C’est peut-être là, en effet, l’une des plus grosses inquiétudes de nos fabricans et la plus grave menace pour l’avenir. Étant donnée la disgrâce prolongée de la dentelle, si une reprise se manifestait, trouverait-on, et dans un avenir peu éloigné trouvera-t-on assez de dentellières habiles pour assurer la supériorité de la marque ? ou, si l’on n’y prend garde, dans un délai rapproché, le niveau artistique de nos dentelles n’arrivera-t-il pas forcément à baisser, les dentellières, aujourd’hui, se faisant de plus en plus rares et le recrutement en étant presque nul ?

Le travail de la dentelle est un travail de perfectionnement ; on fait encore assez rapidement de la « petite dentelle, » mais il faut un apprentissage minimum de quatre et cinq ans pour aborder les genres supérieurs.
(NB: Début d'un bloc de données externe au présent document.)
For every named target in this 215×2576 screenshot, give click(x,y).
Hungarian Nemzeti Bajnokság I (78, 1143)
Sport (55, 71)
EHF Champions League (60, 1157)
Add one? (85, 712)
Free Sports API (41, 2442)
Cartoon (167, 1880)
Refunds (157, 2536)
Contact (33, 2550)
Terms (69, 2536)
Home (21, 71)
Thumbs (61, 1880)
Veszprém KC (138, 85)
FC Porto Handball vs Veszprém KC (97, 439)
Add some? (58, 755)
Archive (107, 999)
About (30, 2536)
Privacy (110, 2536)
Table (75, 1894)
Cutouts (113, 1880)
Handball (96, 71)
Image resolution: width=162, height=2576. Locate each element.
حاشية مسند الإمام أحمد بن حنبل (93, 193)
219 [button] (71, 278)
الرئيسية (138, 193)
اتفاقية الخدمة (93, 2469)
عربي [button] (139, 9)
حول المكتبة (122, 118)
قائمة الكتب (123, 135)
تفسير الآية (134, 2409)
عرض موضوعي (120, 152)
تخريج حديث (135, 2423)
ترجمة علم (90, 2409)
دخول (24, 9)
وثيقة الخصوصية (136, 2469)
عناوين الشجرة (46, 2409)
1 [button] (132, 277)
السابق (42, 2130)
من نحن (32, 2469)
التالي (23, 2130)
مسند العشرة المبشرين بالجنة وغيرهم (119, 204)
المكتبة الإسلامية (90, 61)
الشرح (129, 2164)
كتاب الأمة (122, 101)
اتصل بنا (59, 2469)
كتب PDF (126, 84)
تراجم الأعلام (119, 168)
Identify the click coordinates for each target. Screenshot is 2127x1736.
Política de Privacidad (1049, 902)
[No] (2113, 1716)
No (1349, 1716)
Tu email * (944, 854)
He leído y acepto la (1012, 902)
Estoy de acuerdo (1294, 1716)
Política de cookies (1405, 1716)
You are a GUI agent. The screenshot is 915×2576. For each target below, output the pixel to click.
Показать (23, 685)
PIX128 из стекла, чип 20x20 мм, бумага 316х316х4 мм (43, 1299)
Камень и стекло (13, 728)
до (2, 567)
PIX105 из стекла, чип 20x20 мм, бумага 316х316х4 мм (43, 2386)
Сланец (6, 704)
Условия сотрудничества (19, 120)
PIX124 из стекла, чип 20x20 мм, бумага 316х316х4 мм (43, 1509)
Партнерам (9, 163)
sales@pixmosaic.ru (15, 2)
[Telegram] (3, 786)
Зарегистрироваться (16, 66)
L’acheminement à la perfection se faisait autrefois tout naturellement, car l’apprentissage commençait au foyer et se poursuivait à l’école. La dentelle était, dans chaque famille, l’objet d’un enseignement très sérieux ; les mères apprenaient le métier aux enfans dès l’âge le plus tendre, à cinq ou six ans (plus on s’y met jeune, en effet, et plus facilement on apprend), et, si toutes les fillettes n’arrivaient pas à la grande habileté, au moins en résultait-il une éducation solide et un travail de moyenne excellent. L’œuvre du foyer était portée à sa perfection par l’école, dans ces temps où l’on croyait que l’enseignement professionnel devait avoir, dans l’instruction générale, une part prépondérante.

La dentelle était alors dans les campagnes l’objet d’un enseignement spécial : on la faisait en commun dans les classes de dentelle, dans les chambres de dentelle et dans ce qu’on appelait les « paillots. »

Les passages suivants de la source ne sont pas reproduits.